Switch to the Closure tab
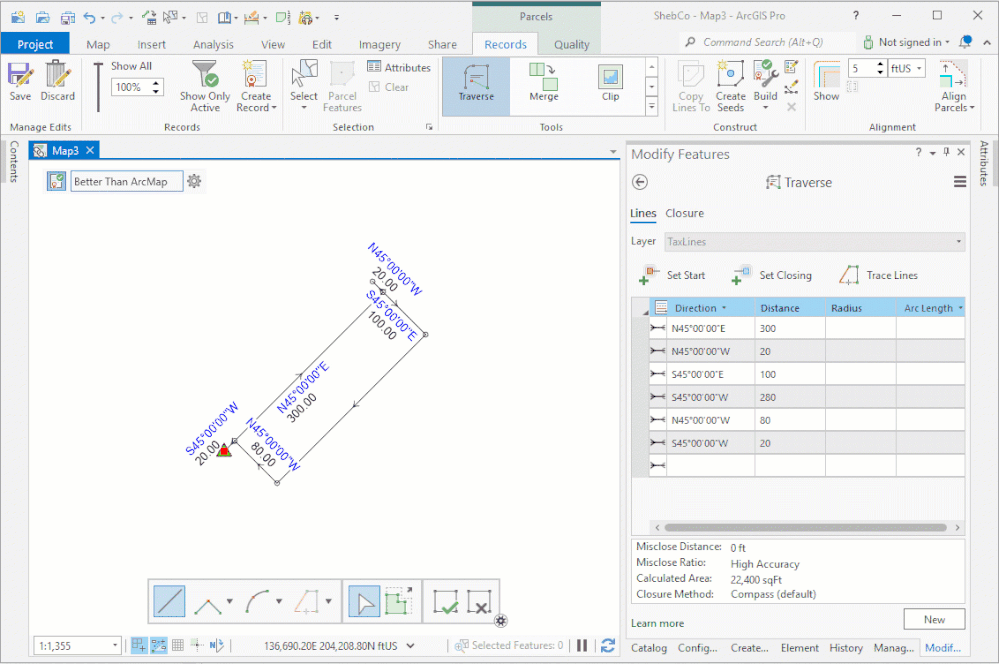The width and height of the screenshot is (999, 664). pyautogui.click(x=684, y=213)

...

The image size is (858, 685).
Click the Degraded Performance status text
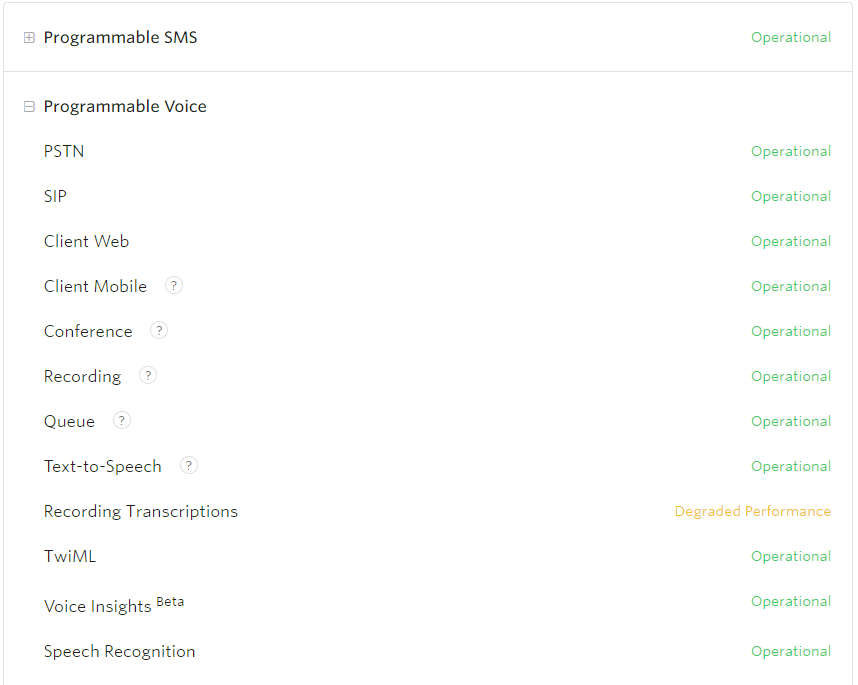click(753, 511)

---

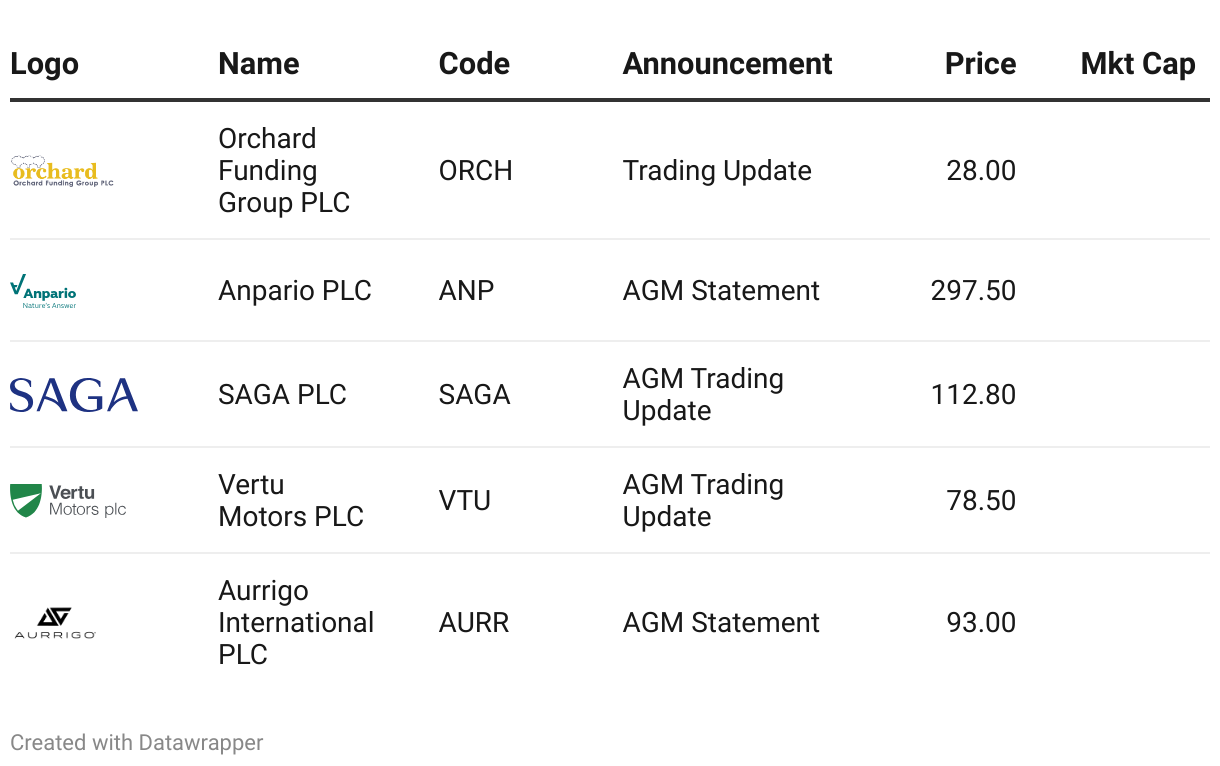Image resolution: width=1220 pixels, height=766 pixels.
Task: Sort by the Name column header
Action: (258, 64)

**What is needed**
Convert the lines from the one containing "The image size is (858, 685)." up to and including the one containing "click(753, 511)" into a JSON list of strings, one string per line and no blank lines. Leave the pictures out of the result.

**Complete output**
[
  "The image size is (858, 685).",
  "Click the Degraded Performance status text",
  "click(753, 511)"
]